BEGIN

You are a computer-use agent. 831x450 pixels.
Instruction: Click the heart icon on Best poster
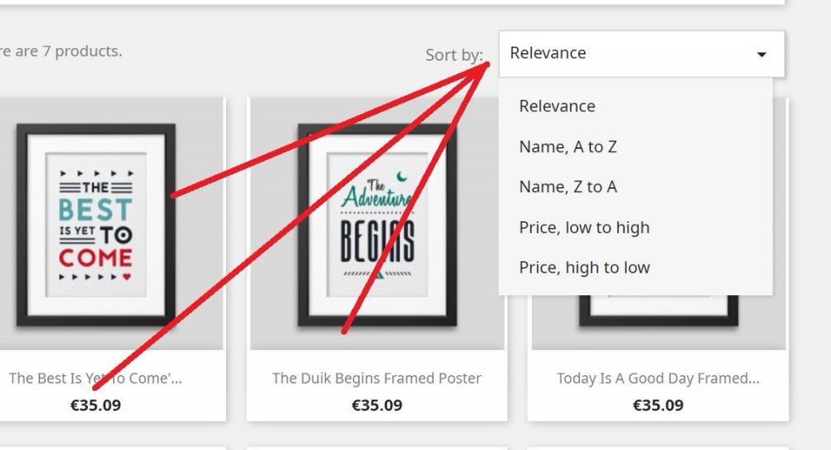(x=126, y=276)
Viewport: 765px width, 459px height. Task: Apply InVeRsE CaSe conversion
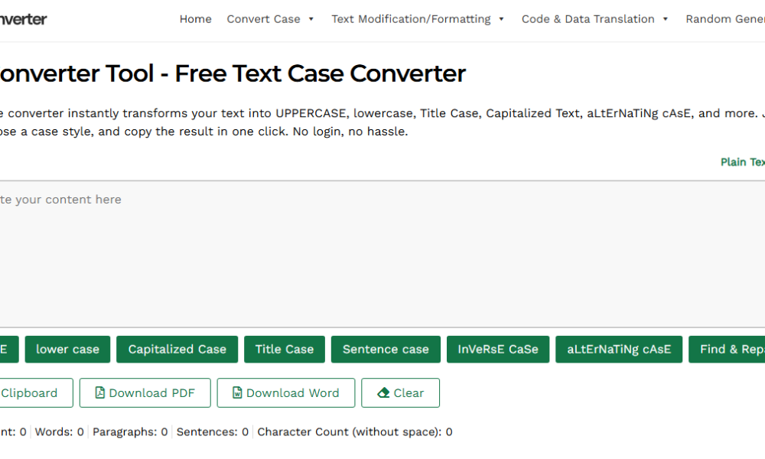click(x=498, y=349)
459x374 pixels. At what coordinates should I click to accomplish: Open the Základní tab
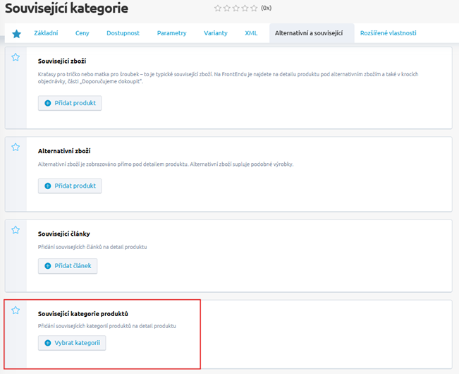[46, 33]
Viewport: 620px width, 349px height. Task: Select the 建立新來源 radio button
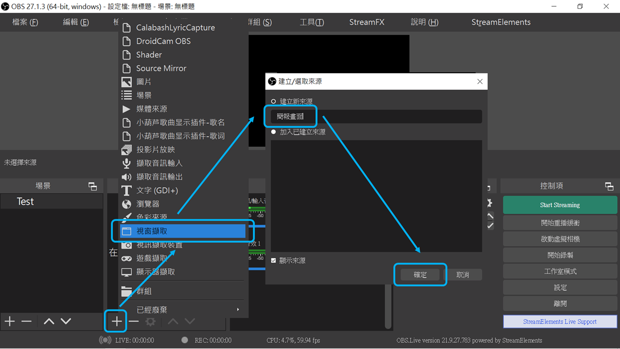click(274, 101)
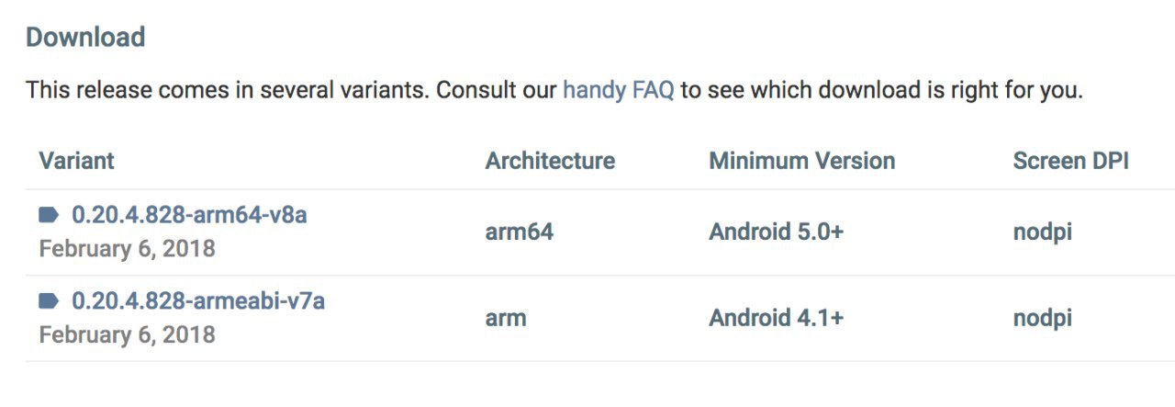The image size is (1175, 407).
Task: Click the date under the arm64-v8a variant
Action: (127, 248)
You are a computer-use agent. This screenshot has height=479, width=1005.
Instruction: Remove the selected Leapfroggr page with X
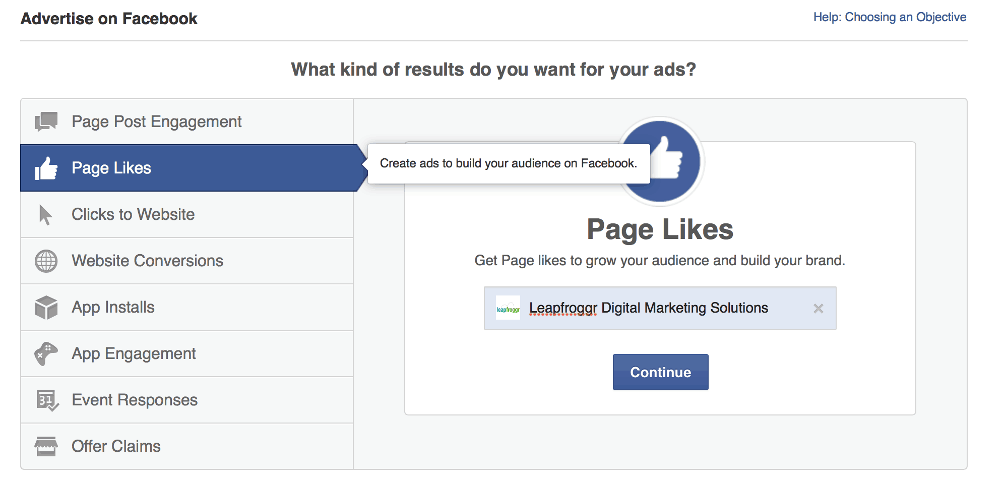coord(819,309)
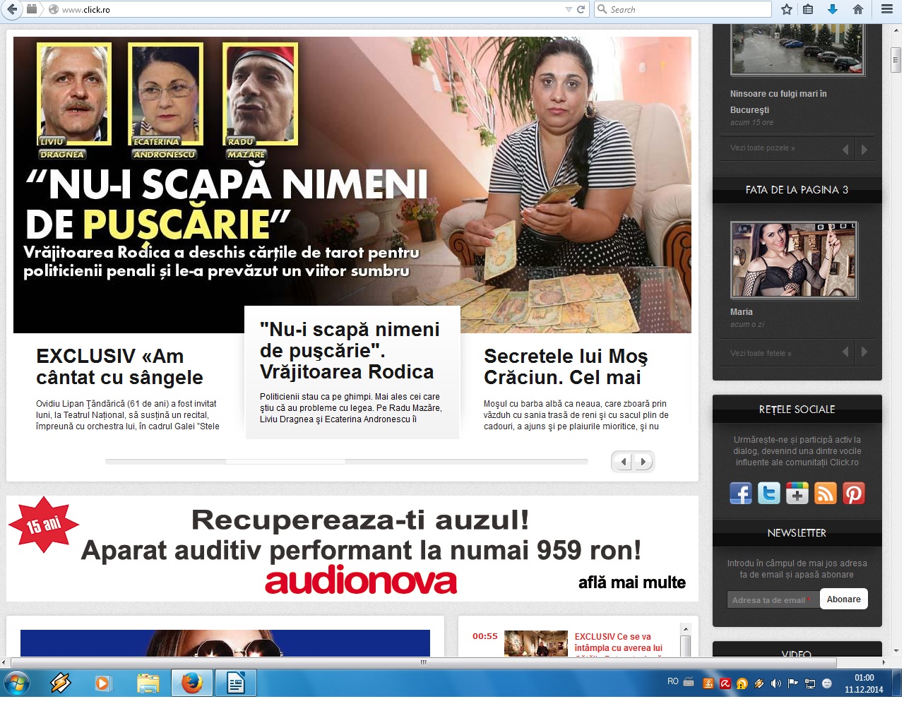Open 'Vezi toate pozele' link
This screenshot has width=904, height=723.
coord(762,148)
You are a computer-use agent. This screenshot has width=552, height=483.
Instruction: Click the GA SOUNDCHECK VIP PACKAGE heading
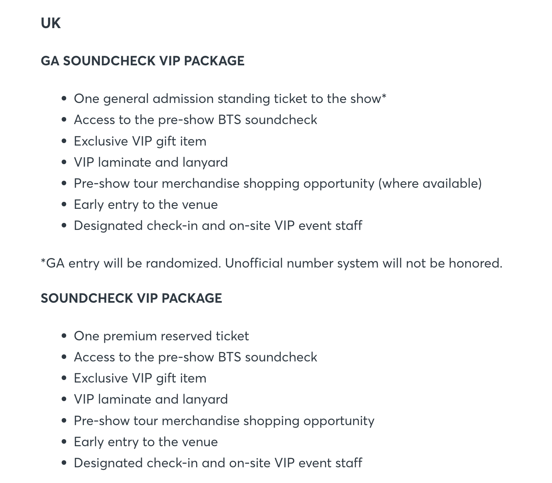(142, 61)
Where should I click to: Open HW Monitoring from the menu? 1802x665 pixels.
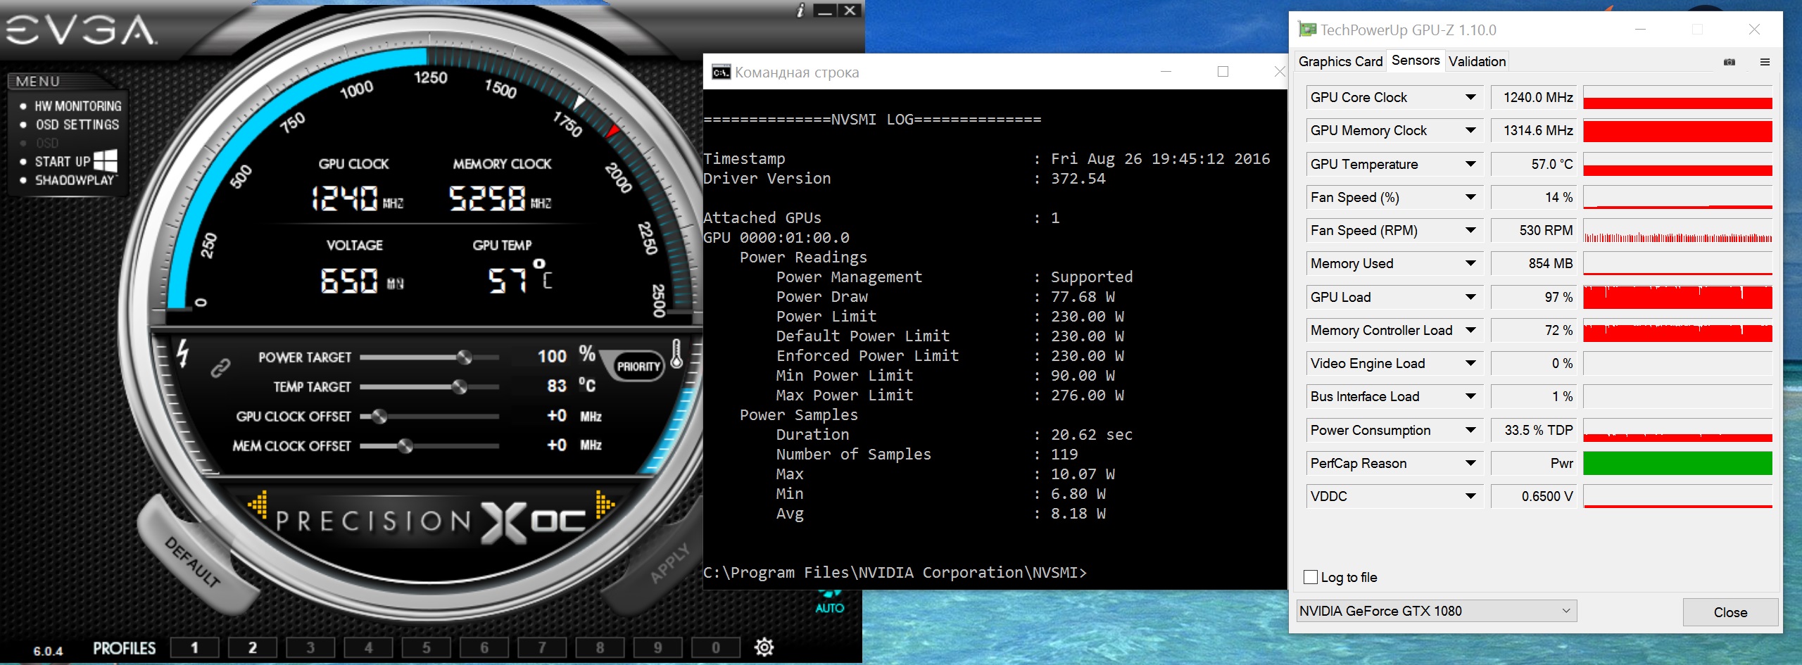[x=77, y=106]
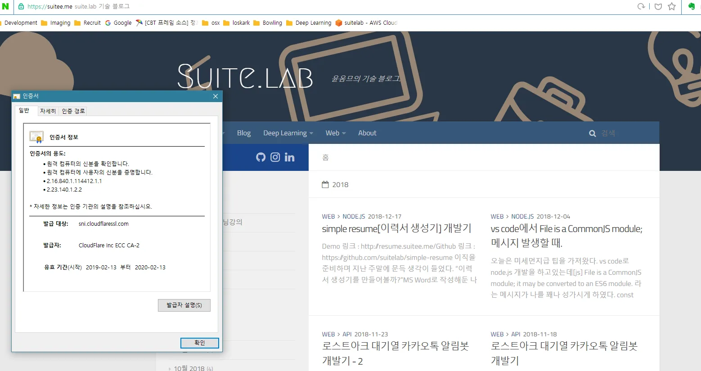Click the HTTPS padlock icon in address bar

[x=21, y=6]
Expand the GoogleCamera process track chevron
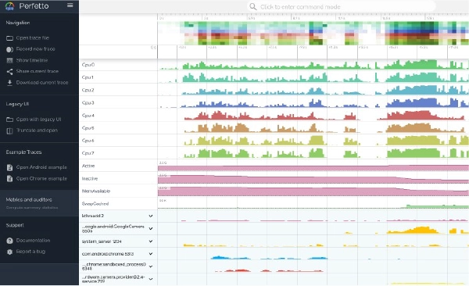Screen dimensions: 469x286 coord(151,229)
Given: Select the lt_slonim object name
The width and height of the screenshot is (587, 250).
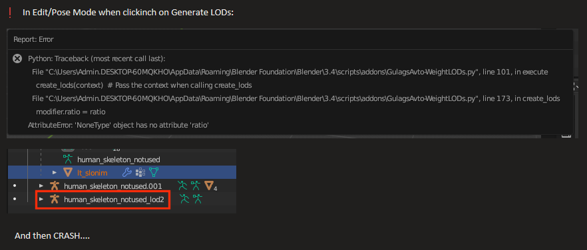Looking at the screenshot, I should [x=93, y=172].
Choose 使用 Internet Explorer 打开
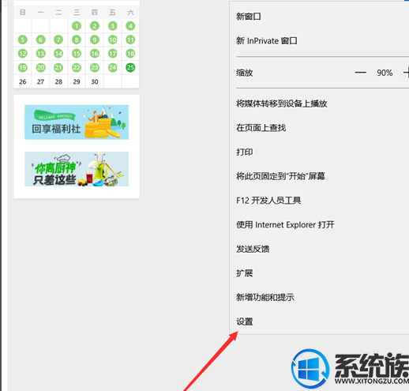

END

Your assignment — Restate the data above exactly, stripping out each image.

Answer to the exercise —
You are a computer-use agent. 831x450 pixels.
Instruction: Click the heart icon on Best poster
(x=126, y=276)
Viewport: 765px width, 459px height. Task: Apply InVeRsE CaSe conversion
click(x=498, y=349)
459x374 pixels. At what coordinates should I click to accomplish: Open the Základní tab
[46, 33]
Viewport: 620px width, 349px height. Task: Select the 建立新來源 radio button
click(274, 101)
The image size is (1175, 407).
Task: Click the date under the arm64-v8a variant
Action: (127, 248)
You are a computer-use agent. This screenshot has height=479, width=1005.
Instruction: Remove the selected Leapfroggr page with X
coord(819,309)
Open 'Vezi toate pozele' link
This screenshot has width=904, height=723.
coord(762,148)
You are a computer-use agent. This screenshot has width=552, height=483.
Instruction: Click the GA SOUNDCHECK VIP PACKAGE heading
(142, 61)
Where should I click to: Open HW Monitoring from the menu? 1802x665 pixels.
[x=77, y=106]
Click the HTTPS padlock icon in address bar

[x=21, y=6]
Expand the GoogleCamera process track chevron
Screen dimensions: 469x286 coord(151,229)
Given: Select the lt_slonim object name
The width and height of the screenshot is (587, 250).
Looking at the screenshot, I should [x=93, y=172].
Choose 使用 Internet Explorer 打开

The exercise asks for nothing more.